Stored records
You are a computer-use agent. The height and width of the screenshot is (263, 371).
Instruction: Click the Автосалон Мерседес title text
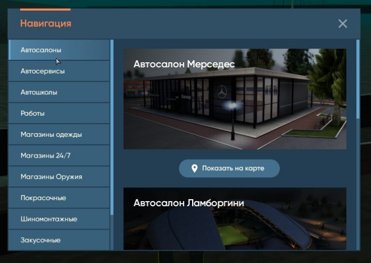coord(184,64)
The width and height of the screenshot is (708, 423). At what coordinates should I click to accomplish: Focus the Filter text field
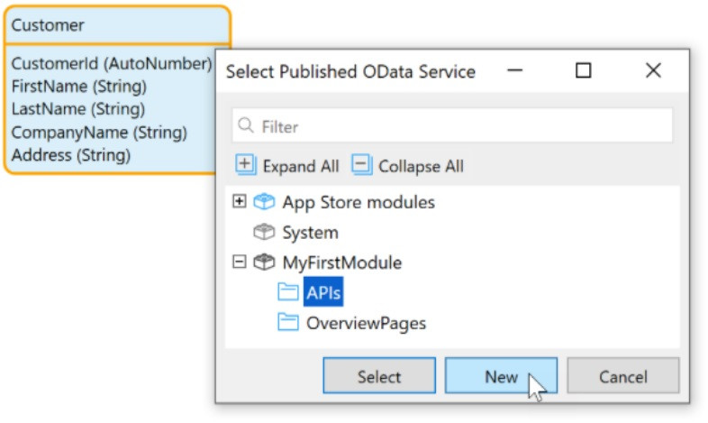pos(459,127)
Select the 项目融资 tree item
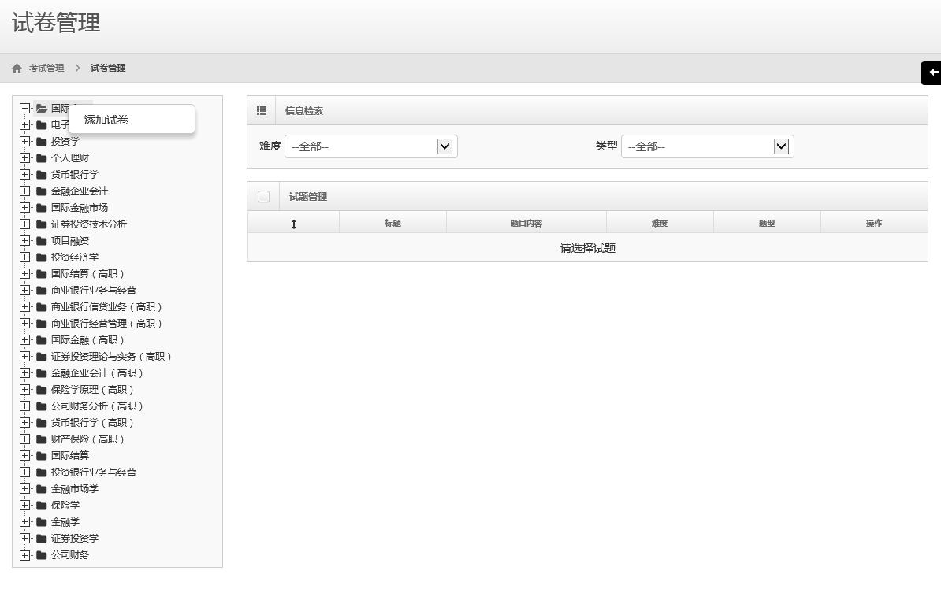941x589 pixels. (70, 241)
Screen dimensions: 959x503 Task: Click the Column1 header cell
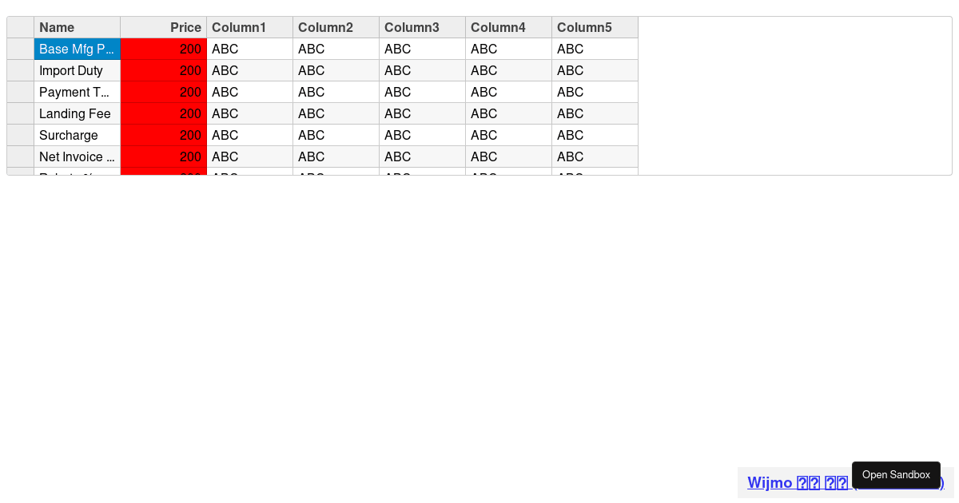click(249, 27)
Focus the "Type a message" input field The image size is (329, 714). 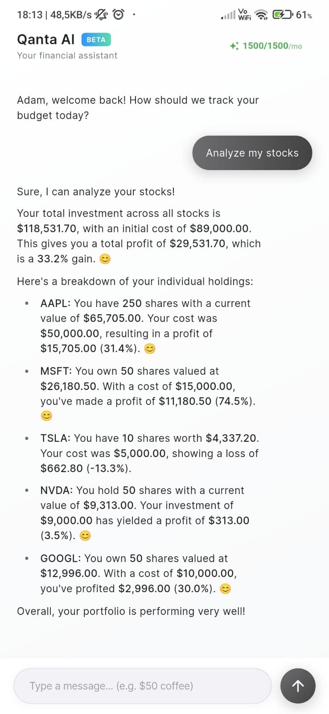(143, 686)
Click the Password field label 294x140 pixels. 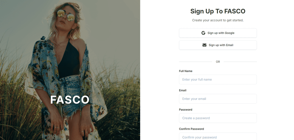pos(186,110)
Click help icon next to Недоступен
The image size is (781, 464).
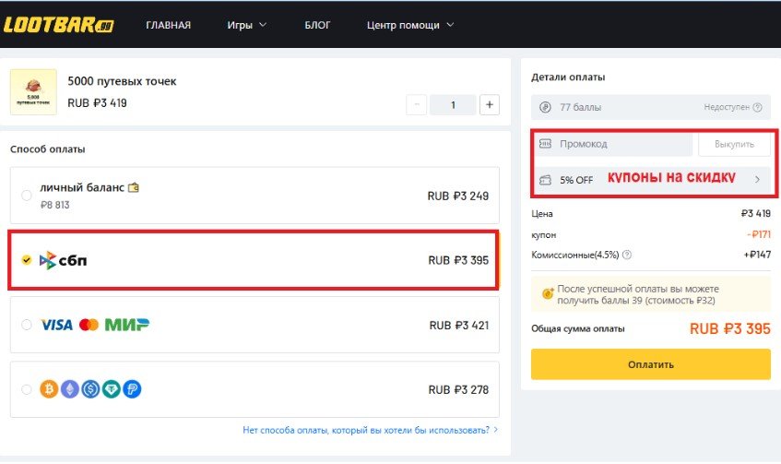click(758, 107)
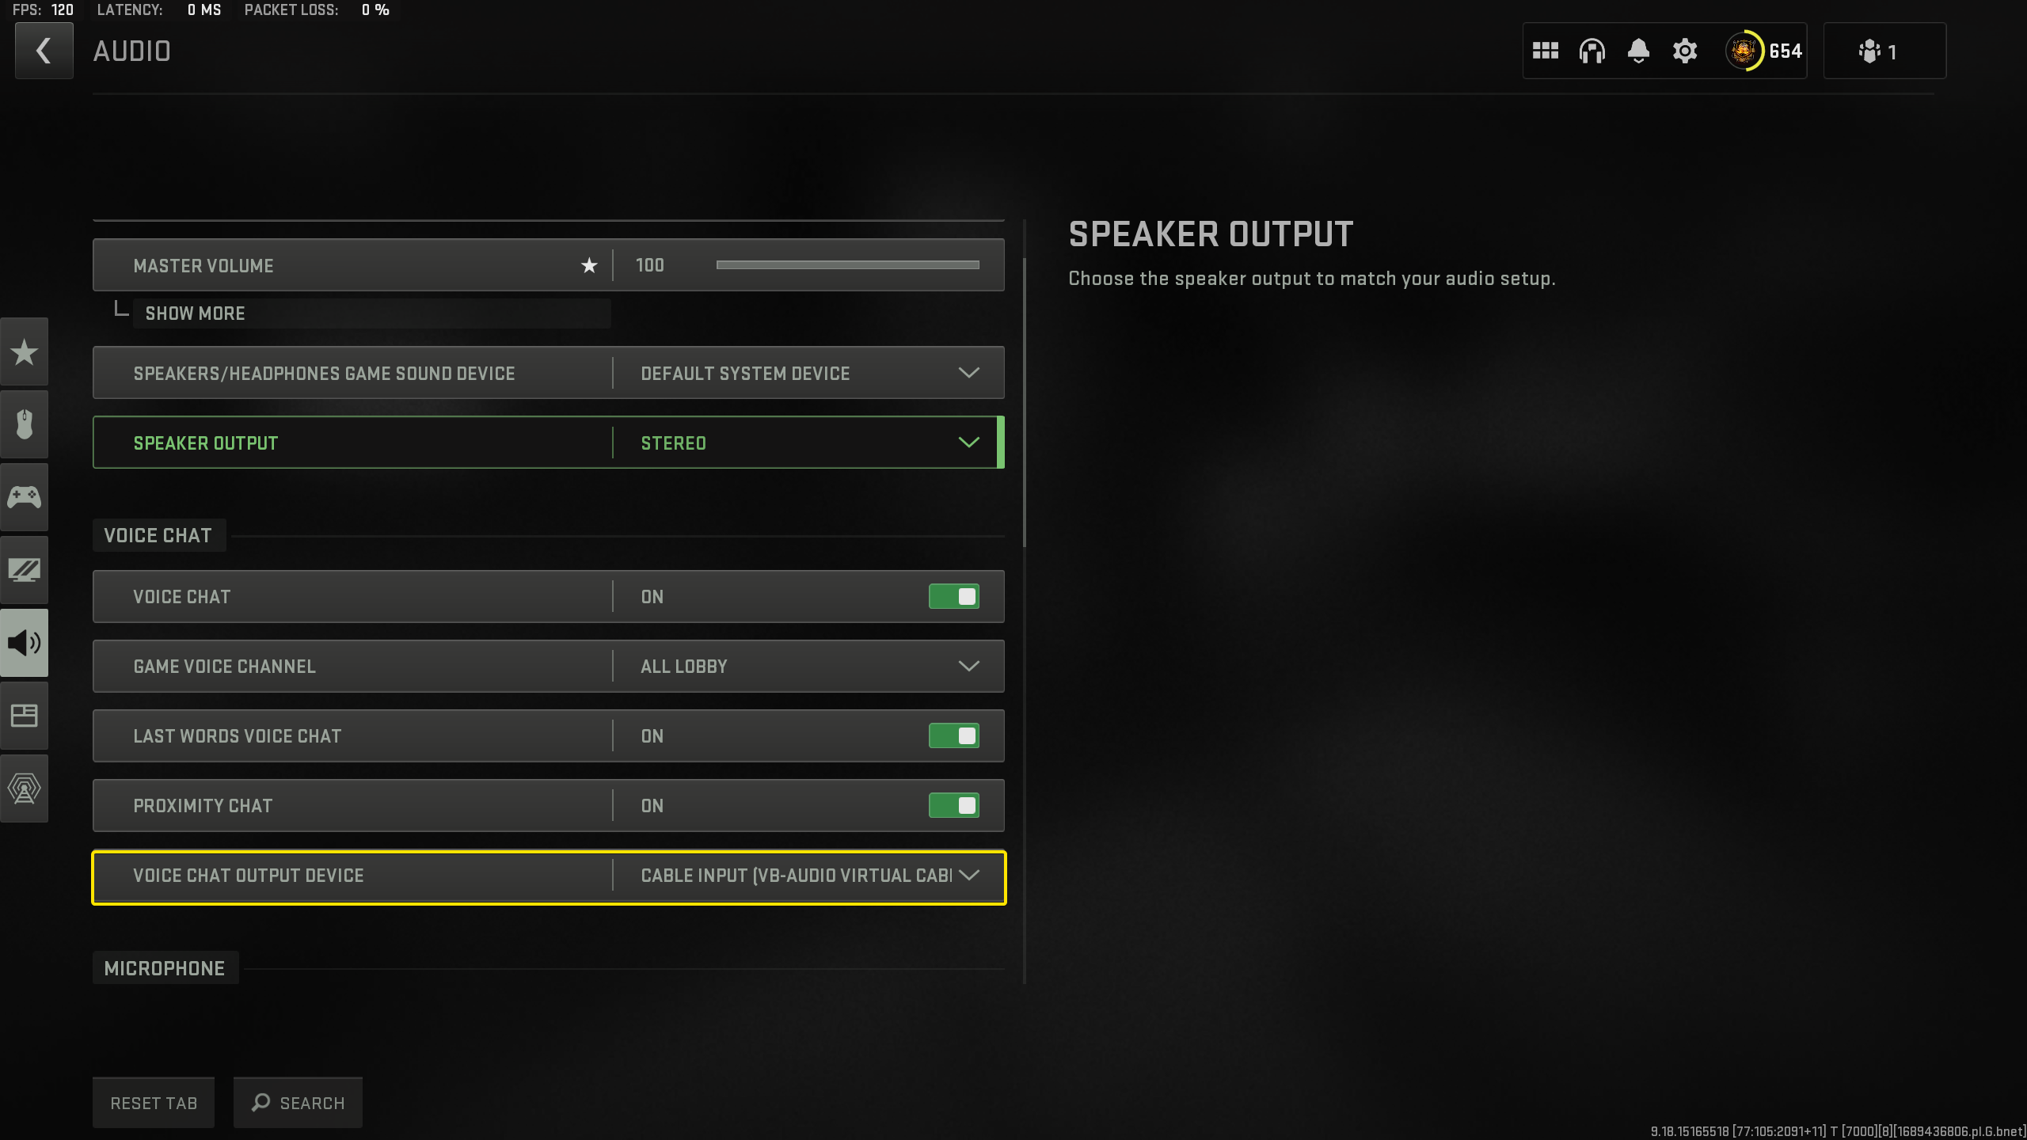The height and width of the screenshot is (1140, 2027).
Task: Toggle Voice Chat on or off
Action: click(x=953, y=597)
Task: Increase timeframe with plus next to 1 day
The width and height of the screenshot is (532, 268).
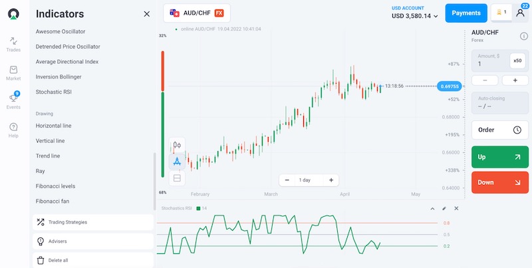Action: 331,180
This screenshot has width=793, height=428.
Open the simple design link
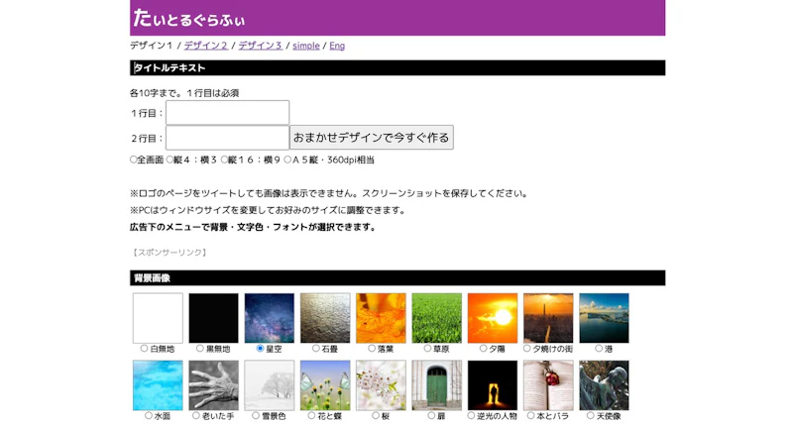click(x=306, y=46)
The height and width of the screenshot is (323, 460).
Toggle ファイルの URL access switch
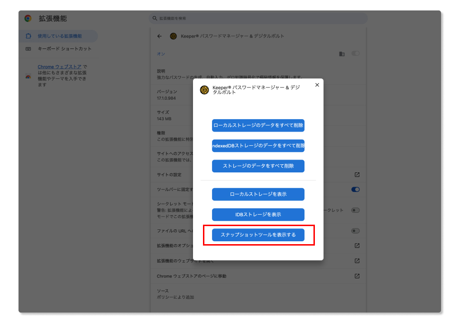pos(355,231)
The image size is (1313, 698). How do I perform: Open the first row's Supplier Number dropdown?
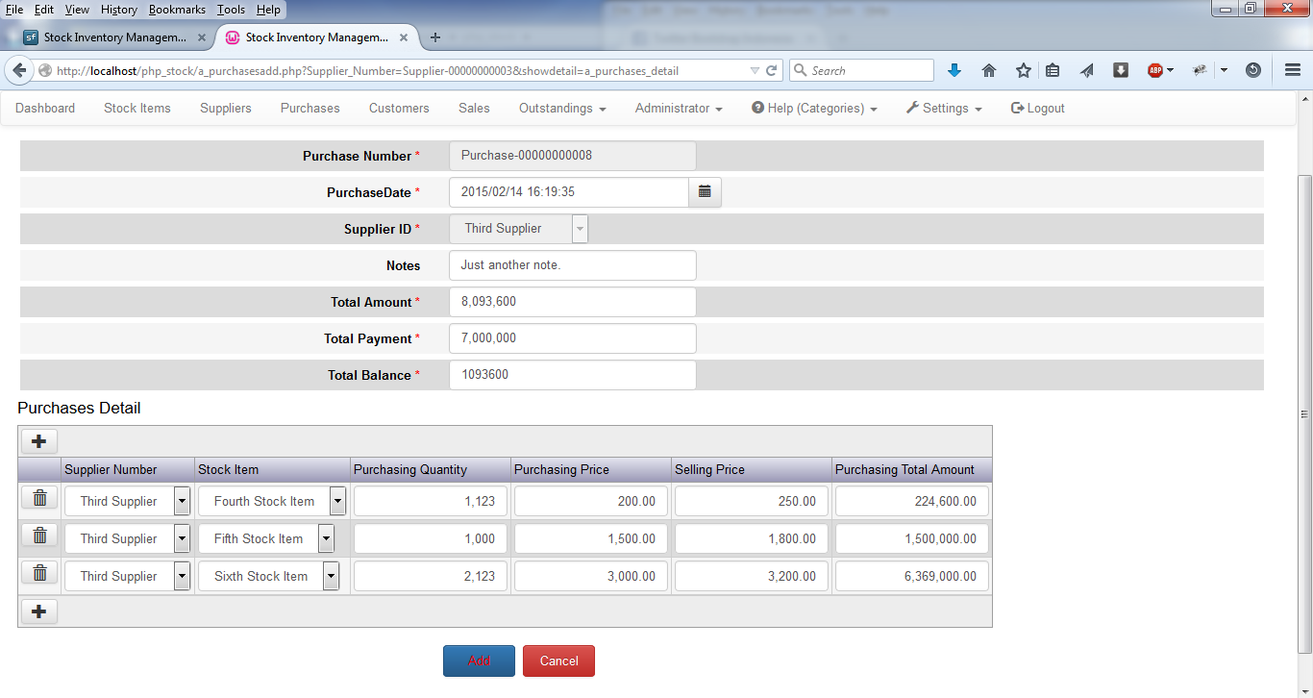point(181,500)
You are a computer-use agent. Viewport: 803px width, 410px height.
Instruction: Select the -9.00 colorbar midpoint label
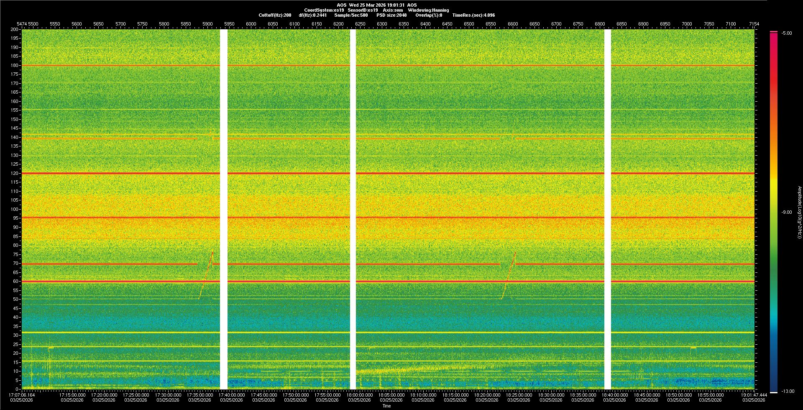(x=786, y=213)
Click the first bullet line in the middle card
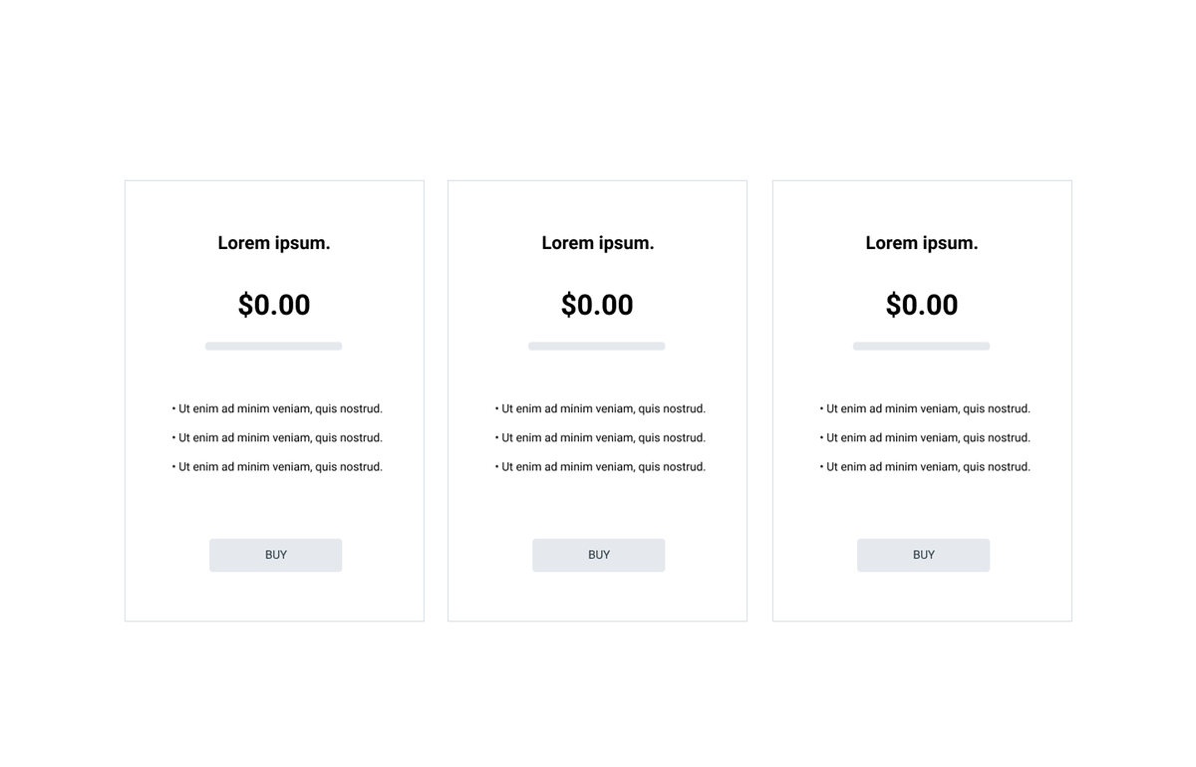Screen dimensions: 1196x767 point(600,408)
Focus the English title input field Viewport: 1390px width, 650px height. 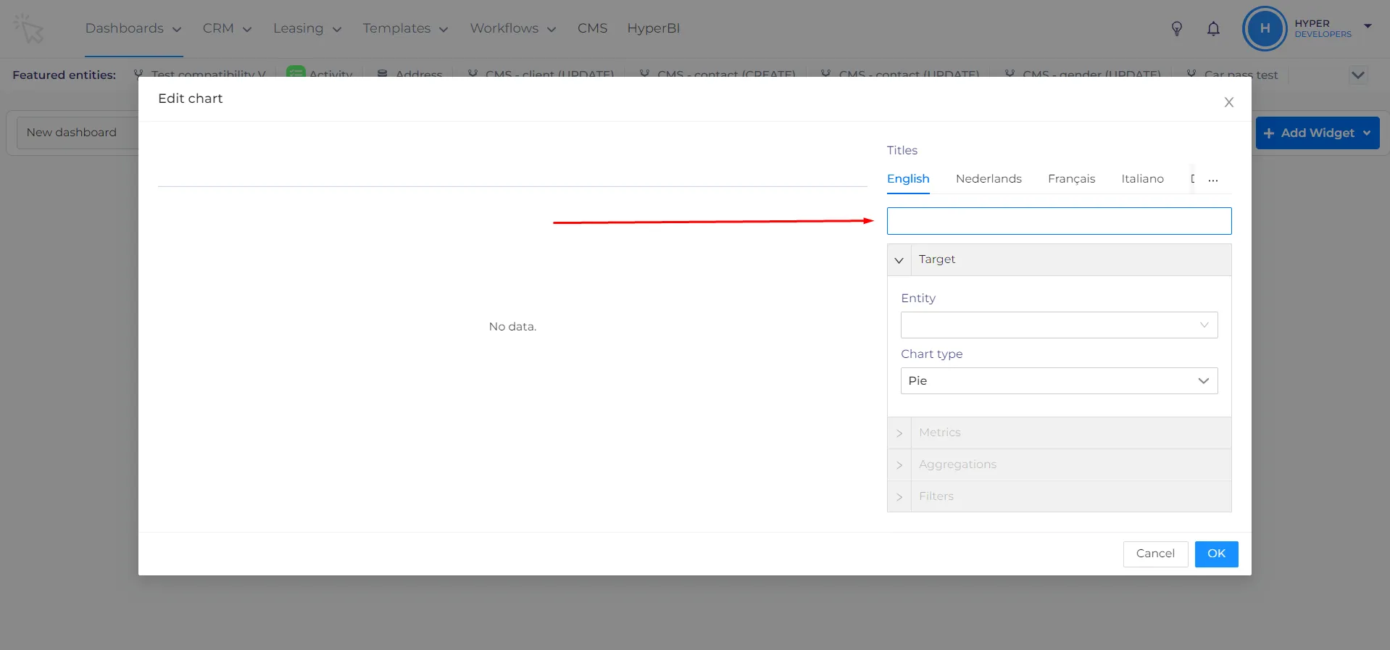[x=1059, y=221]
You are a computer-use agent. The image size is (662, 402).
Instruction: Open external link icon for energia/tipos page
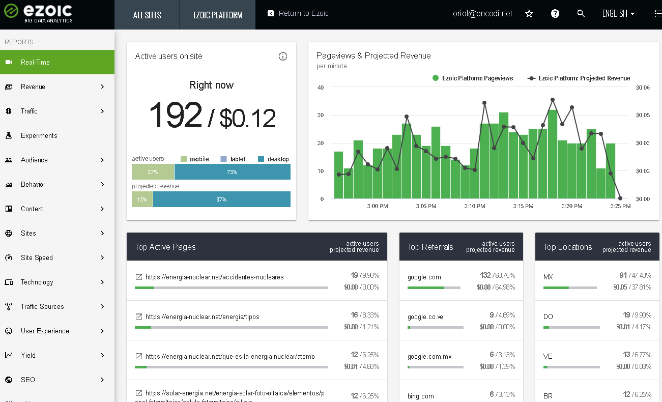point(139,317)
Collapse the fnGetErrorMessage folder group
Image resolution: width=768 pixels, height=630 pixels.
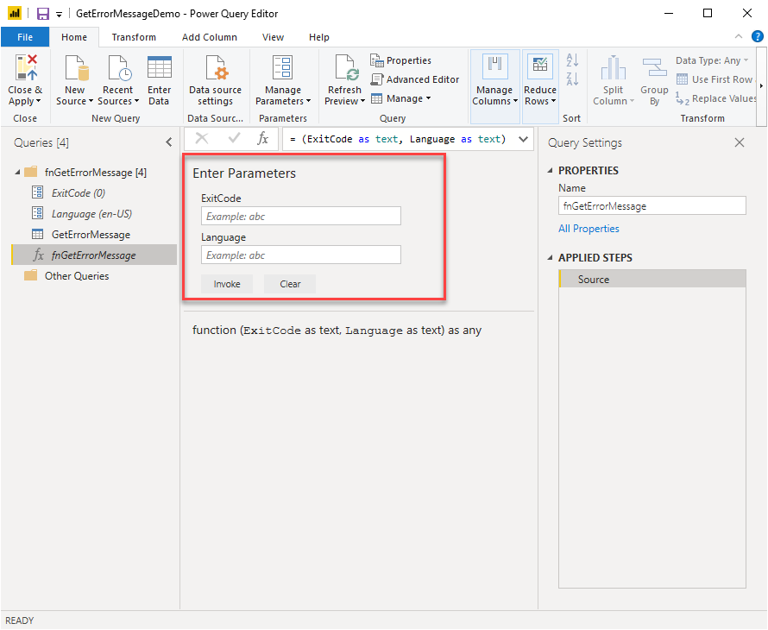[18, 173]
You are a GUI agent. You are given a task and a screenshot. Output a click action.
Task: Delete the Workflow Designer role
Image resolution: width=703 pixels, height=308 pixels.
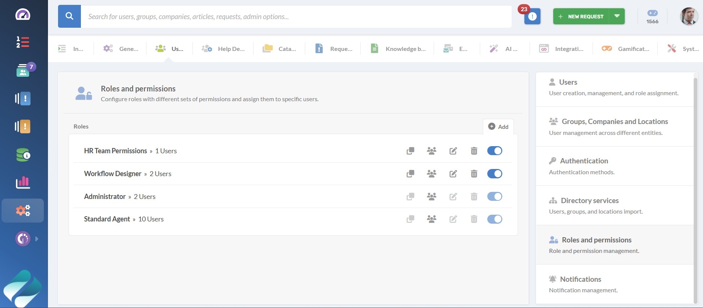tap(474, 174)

Problem statement: Only lines that contain "next" are needed, so copy each of them from the data.

Written answer:
Click help icon next to Недоступен
Task: Increase timeframe with plus next to 1 day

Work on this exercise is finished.